ChemSiddiqui Posted May 21, 2009 Posted May 21, 2009 Ok need help with a couple of questions; I am doing past papers and there is this question which I have attempted on my own but am not sure if I did right. A sample of hydrogen gas is held in a pressurised reaction vessel at 350 K and 2 bar claculate ; (i). the mean speed c(bar) (ii). the collision frequency z It also has given the sigma(H2) =0.27 nm^2 (i) I used the mean speed formula (8RT/pi*M)^1/2 to get 1924.83 m/s. The only thing I am not sure about is if I can use this formula(the confusing thing for me is the pressure of 2 bar, not standard pressure). I can calculate z, once i know that i calculated the mean speed right. Can anyone tell me if i did? Second question was to explain why catalyst doesn't alter the position of equillibrium for a chemical reaction. What I think is that catalyst doesnt change the thermodyanmic constant, so that the free energy isnt affected. The relation b/w free energy and thermodynamic constant is ; delta G =-RTlnK again i am slightly confused because the pressure doesnt affect the thermodynamic constant also. Any help please.

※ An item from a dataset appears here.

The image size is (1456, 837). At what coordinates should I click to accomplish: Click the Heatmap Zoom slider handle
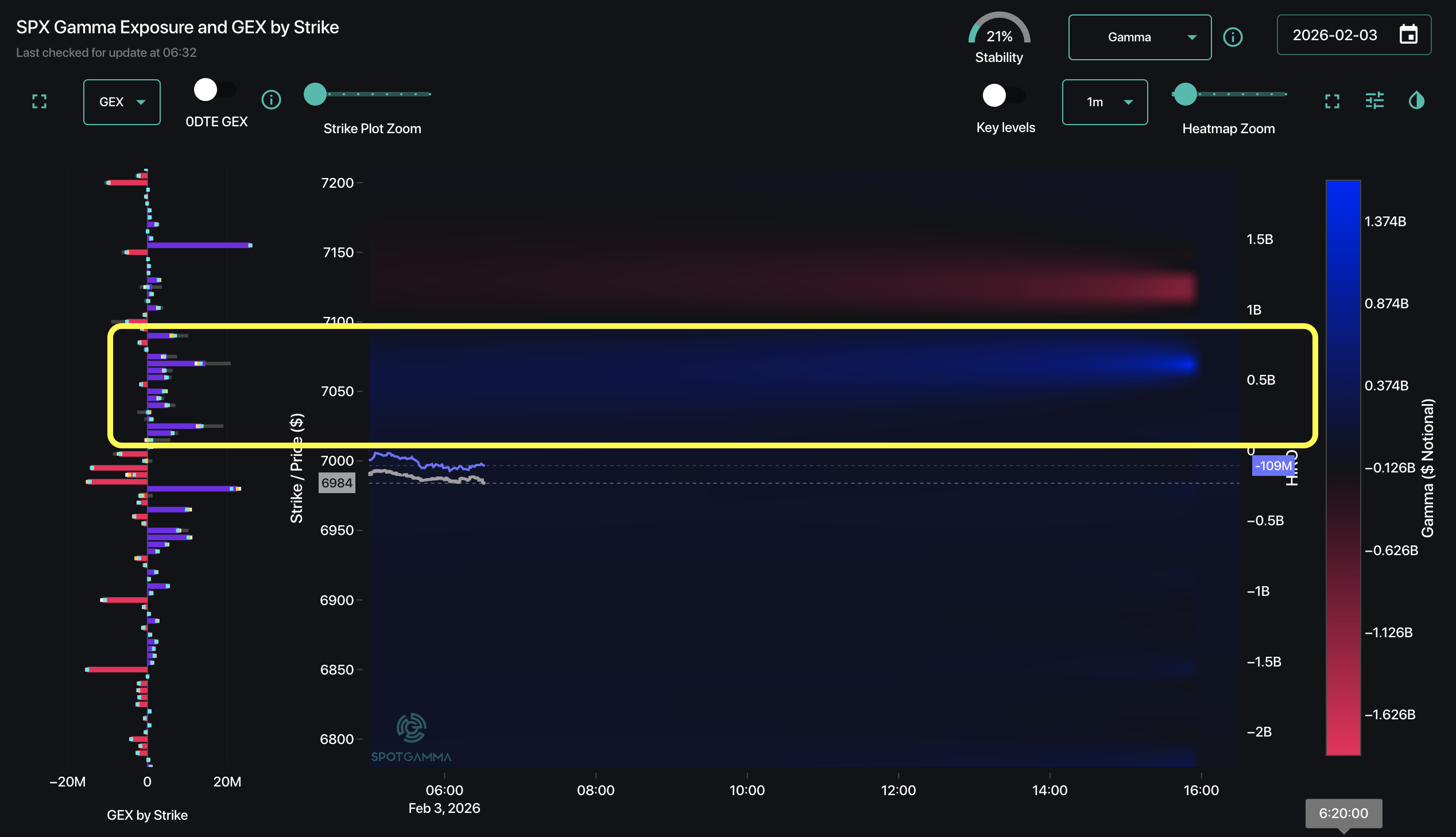click(x=1184, y=94)
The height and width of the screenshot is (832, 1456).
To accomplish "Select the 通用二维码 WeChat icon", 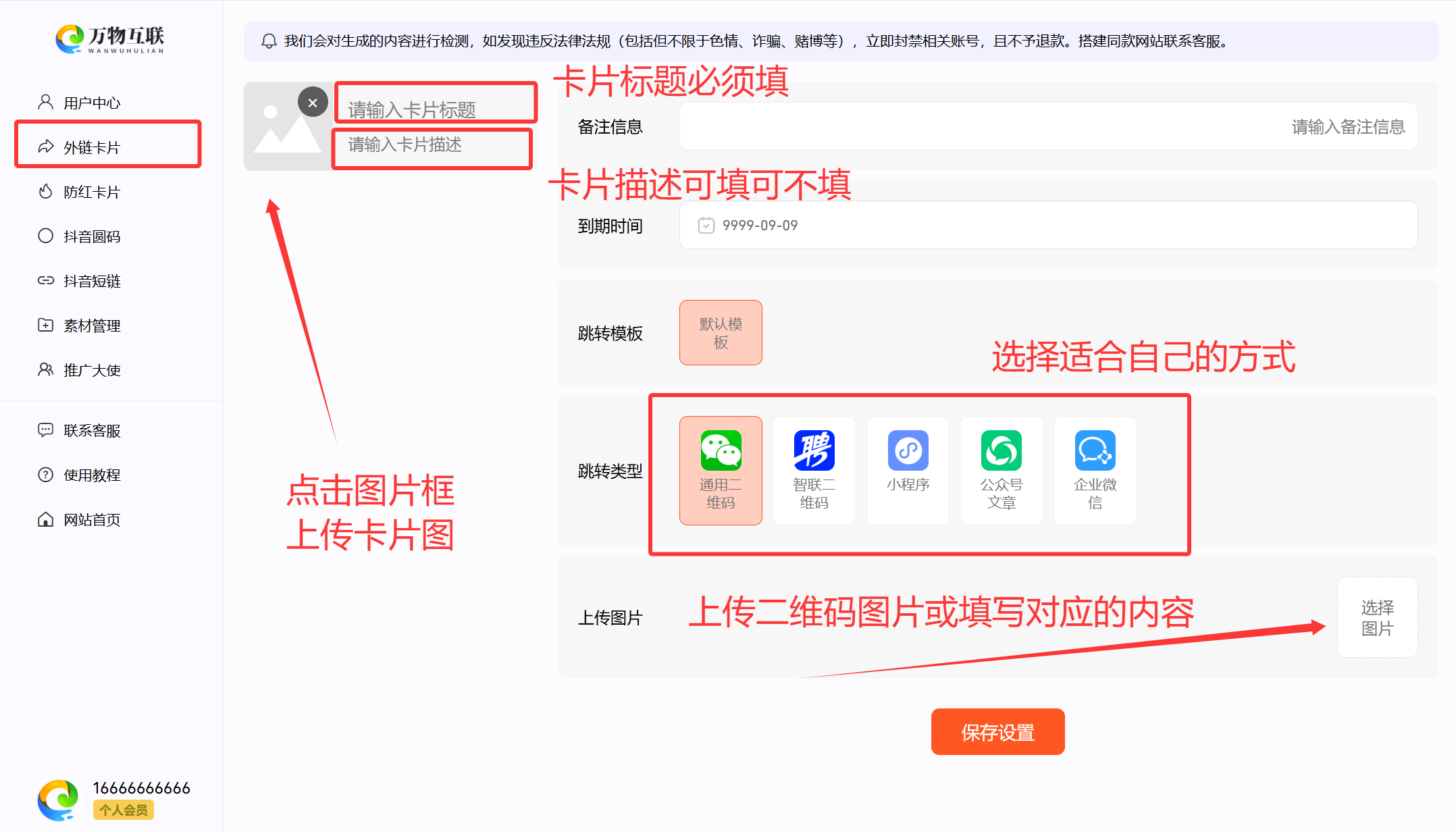I will 721,450.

hermanntrude Posted May 21, 2009 Posted May 21, 2009 not sure about the first question but the second answer is easy if you simplify your answer to qualitative: a catalyst increases the rate of both the forward and reverse reactions
ChemSiddiqui Posted May 21, 2009 Author Posted May 21, 2009 not sure about the first question but the second answer is easy if you simplify your answer to qualitative: a catalyst increases the rate of both the forward and reverse reactions I could give the qualitative answer but its physical chemistry and I have to expalin it quantiatively, not that the question says so but becuase physical chemistry is about that after all isn't? Actually with a bit of reading from a text book I didnt read before, I now know that even though pressure doesnt affect the K, but equillibrium composition does change. thanks for the answer anyway!